(Pixel coordinate grounding data)
***

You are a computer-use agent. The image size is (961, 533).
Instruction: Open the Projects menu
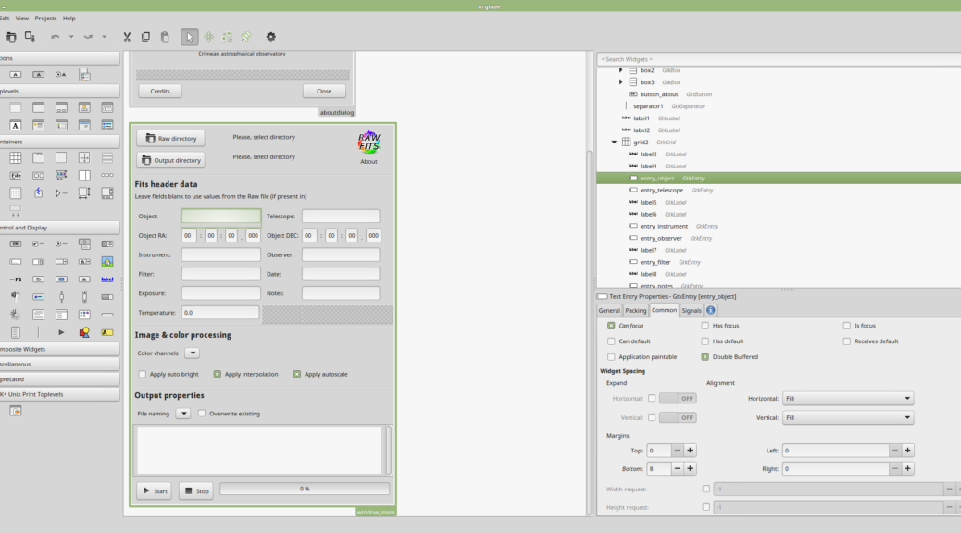[x=45, y=18]

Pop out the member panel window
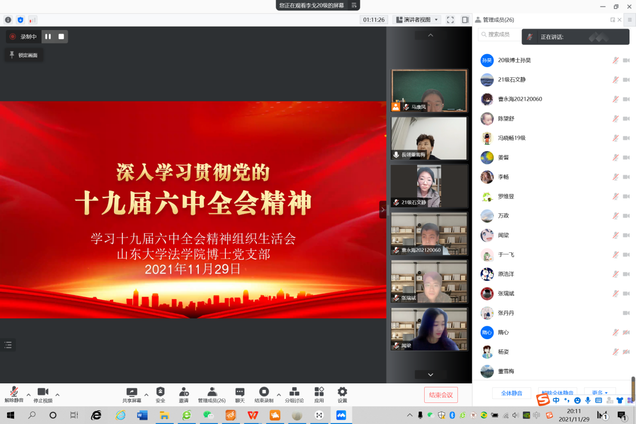tap(612, 20)
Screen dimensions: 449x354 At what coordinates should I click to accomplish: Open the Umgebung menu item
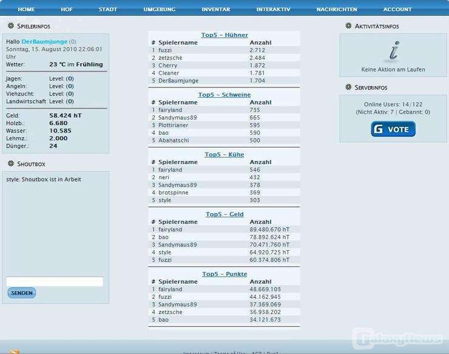pyautogui.click(x=160, y=10)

***

> Exercise aim
Omit the pictures and reproduce the records above exactly.

> Reply to the exercise
You are a computer-use agent. The image size is (961, 533).
Instruction: Open the Projects menu
[x=45, y=18]

Pop out the member panel window
tap(612, 20)
Screen dimensions: 449x354 At what coordinates should I click to accomplish: Open the Umgebung menu item
pyautogui.click(x=160, y=10)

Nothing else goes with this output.